Extracted records:

• • • • • • •

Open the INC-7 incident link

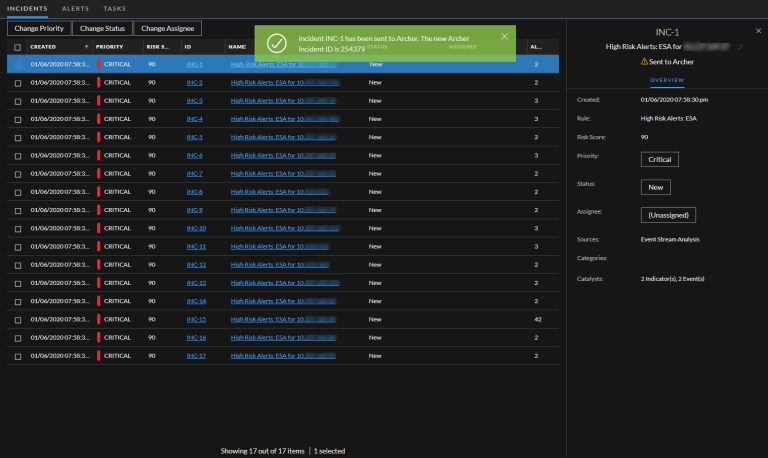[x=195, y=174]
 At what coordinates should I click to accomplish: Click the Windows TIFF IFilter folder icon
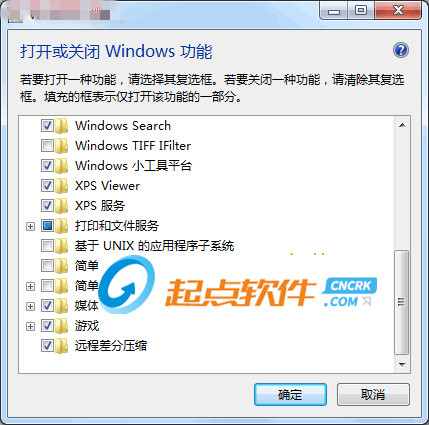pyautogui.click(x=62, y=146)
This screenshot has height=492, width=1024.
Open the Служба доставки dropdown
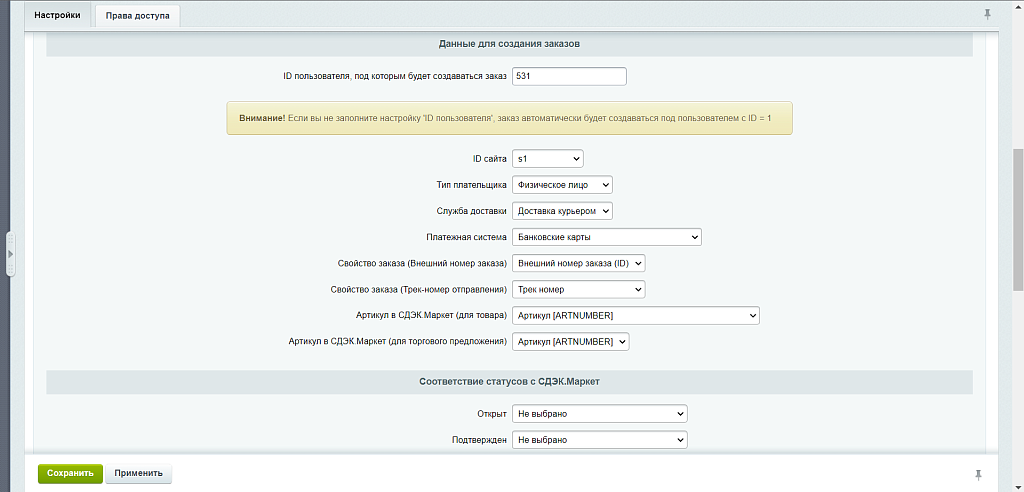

• • • • • • •

WORK REQUEST
Please retype the lines from the one that contains "At what coordinates" through the final line of the data, both included, without any pictures.

OUTPUT BELOW
 At what coordinates should I click to accomplish: Click the Windows TIFF IFilter folder icon
pyautogui.click(x=62, y=146)
This screenshot has height=492, width=1024.
Open the Служба доставки dropdown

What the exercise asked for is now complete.